The local operating tax rate, moreover, is only one component of the total tax rate. Neither the full rate nor any of its other components was  referred to orally on either evening although it was listed, without comparative figures, at the bottom of a document available at the special meeting.


Component 2001-02 2002-03 Change

Operations (county)
Operations (district)

$ 0.4680
$ 0.3260

$ 0.4680
$ 0.4880

$ 0.1620

Operations (total)

$ 0.7940

$ 0.9560

$ 0.1620

Debt service
Minor capital

$ 0.0513
$ 0.0950
$ 0.0155
$ 0.0145

$ 0.0780
$ 0.1220
$ 0.0040
$ 0.0145

$ 0.0267
$ 0.0270
($ 0.0115)

Total tax rate

$ 0.9703

$ 1.1745

$ 0.2042

Click for an explanation of how school taxation works.

When the board voted, the motion was simply to "accept the superintendent's recommendation," which had not been read or stated orally. The vote was 5-0, with two members, Mark Huxsoll and Harold Thompson, absent. Both of those attended the public hearing.

 Unmentioned at any time during  the proceedings was the state-financed school tax reduction on primary residences. Brandywine was allocated $2,158,200 in the budget bill enacted by the General Assembly in June. The law provides that school districts can either pocket that allocation and use it for current expenses or pass it on to taxpayers. In Brandywine's case, passing it on would have been equivalent to a 6.75 reduction in the tax rate. Brandywine in past years has elected to pocket the money, which presumably is what has happened this year as a result of the board's having taken no public action on the matter.

In all cases, tax rates are applied against assessed property value. In Brandywine Hundred and north Wilmington, the average ratio of assessment to market value is 44%. Using that guide, a typical suburban residential property which would sell for $150,000 will be taxed $775.17 this year, up from $640.40 last year. If any owner or co-owner is age 65 or older, the first $1,000 of tax is cut in half. Under that law, the district is reimbursed by the state but does not have the option of pocketing the money if it denies taxpayers that break.

Before taking its vote, the board went into an executive session with the indication that it would receive a briefing from Harter about the status of negotiations now underway with the teachers' union. Salaries and benefits are the largest element in school budgets and there have been indications in Brandywine that the administration and board are amenable to giving teachers a significant raise in the coming academic year in recognition of their having held the line in temporary contract extensions during the past two years. Both sides have agreed to and have so far been successful in maintaining a tight veil of secrecy about what is going on in the talks.

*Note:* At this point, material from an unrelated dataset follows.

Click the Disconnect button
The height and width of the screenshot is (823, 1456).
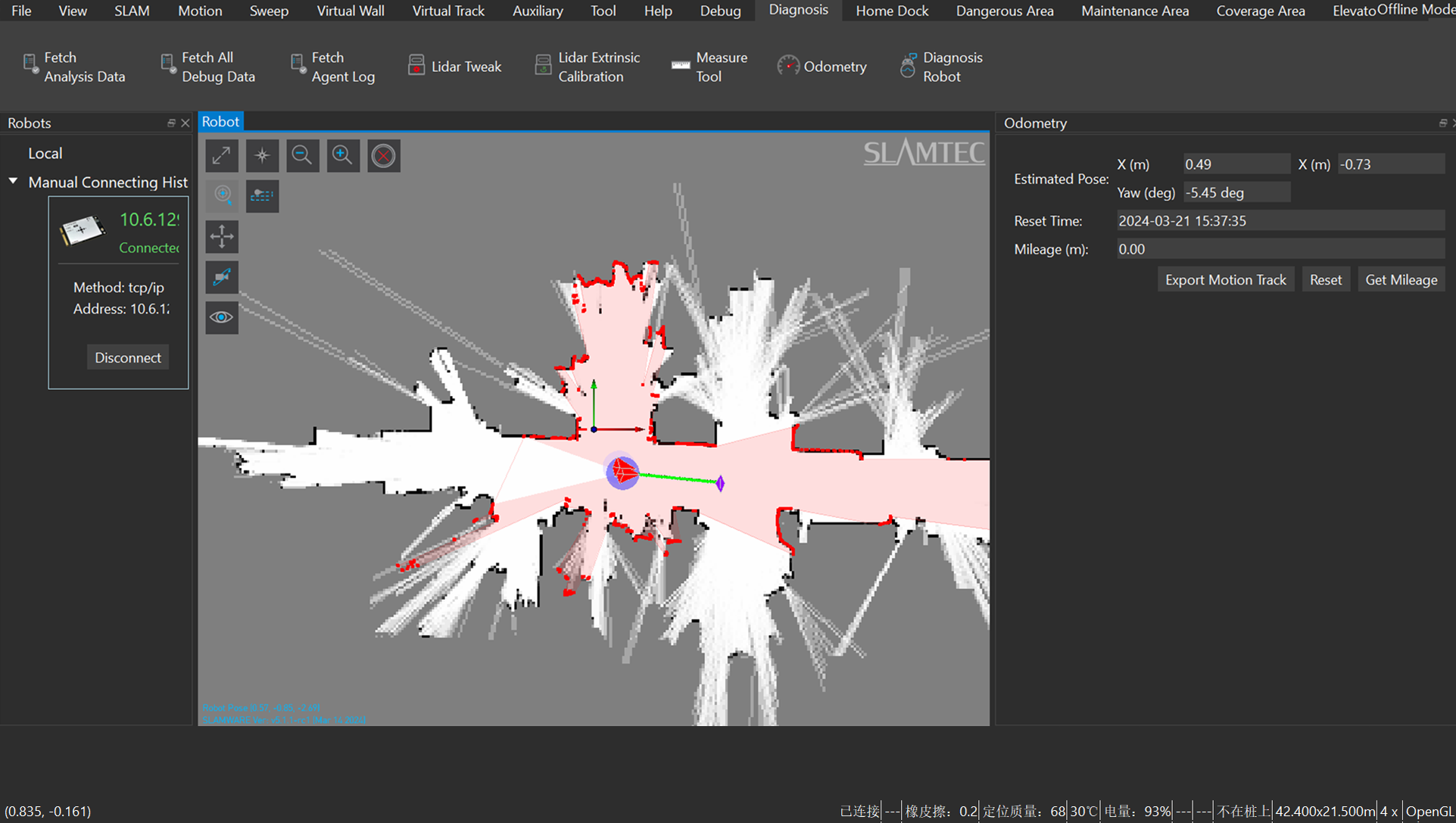(x=128, y=357)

Doorey said that, despite a need to restore a balance of workable proportions, the district will "stand by our strategic plan" although it may have to defer some items in the plan beyond the coming year. An obvious first candidate for delay, she said and Harter agreed, would be the $600,000 earmarked for additional preventative maintenance of  buildings.

Implementation of the plan was given as the major goal of securing voter authorization for a tax increase. The five-year plan calls for such things as aggressive teacher recruitment, expanded alternative education, and institution of an academically rigorous international curriculum at Mount Pleasant High School.

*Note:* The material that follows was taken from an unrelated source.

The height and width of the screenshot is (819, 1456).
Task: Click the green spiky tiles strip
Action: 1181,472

Craig Gilbert, who took his seat on the board on July 1, said before the vote that the board "has less than an adequate understanding" of the district's financial situation but expects it will be able to remedy that.

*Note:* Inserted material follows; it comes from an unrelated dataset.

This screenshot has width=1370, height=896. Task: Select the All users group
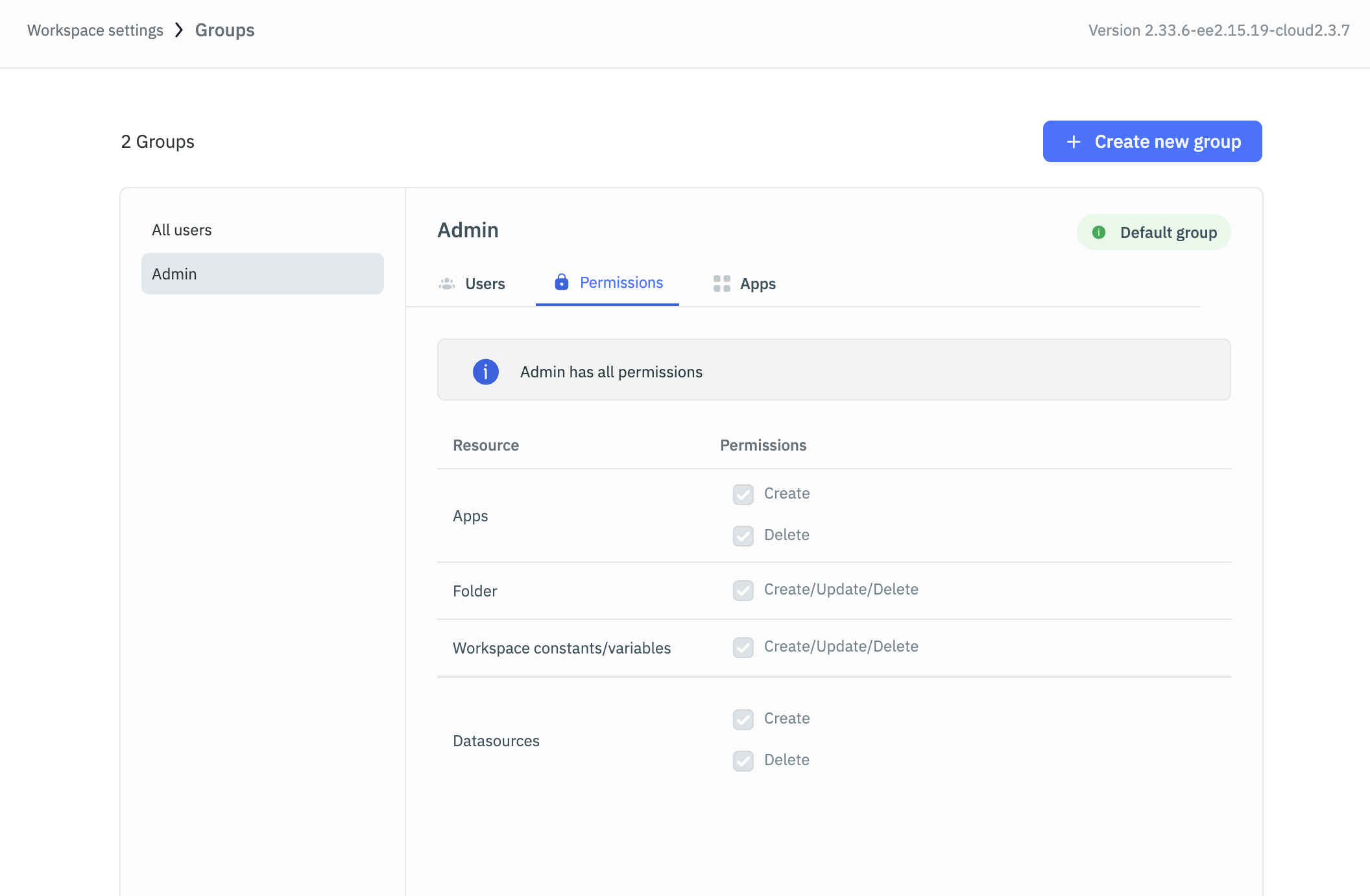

Harter at the public hearing promised to deliver "a very solid budget" for the coming year, although it will not be available in preliminary form until September. The board  in the past has received a preliminary budget in June and approved it in July. Doorey called for the district administration to produce the fiscal procedures manual which previously had been expected to be ready last March.

Board member Ralph Ackerman, on the other hand, preceded his vote by remarking that he is "absolutely disgusted with the whole process." He said he is "still waiting for an explanation [of] how this happened" adding that "if there has to be pain, it is going to have to fall back on the administration and employees of this district and not the kids."